Using the line that contains "Instruction: Tap the" as the first line and the last line of the data as the final one, give every line in that range again exactly.

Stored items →
★ ★ ★ ★

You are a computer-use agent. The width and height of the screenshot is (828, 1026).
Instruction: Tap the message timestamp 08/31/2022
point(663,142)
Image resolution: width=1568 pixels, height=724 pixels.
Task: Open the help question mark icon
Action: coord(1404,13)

★ ★ ★ ★

EXERCISE OUTPUT →
Instruction: Tap the message timestamp 08/31/2022
point(663,142)
Image resolution: width=1568 pixels, height=724 pixels.
Task: Open the help question mark icon
Action: coord(1404,13)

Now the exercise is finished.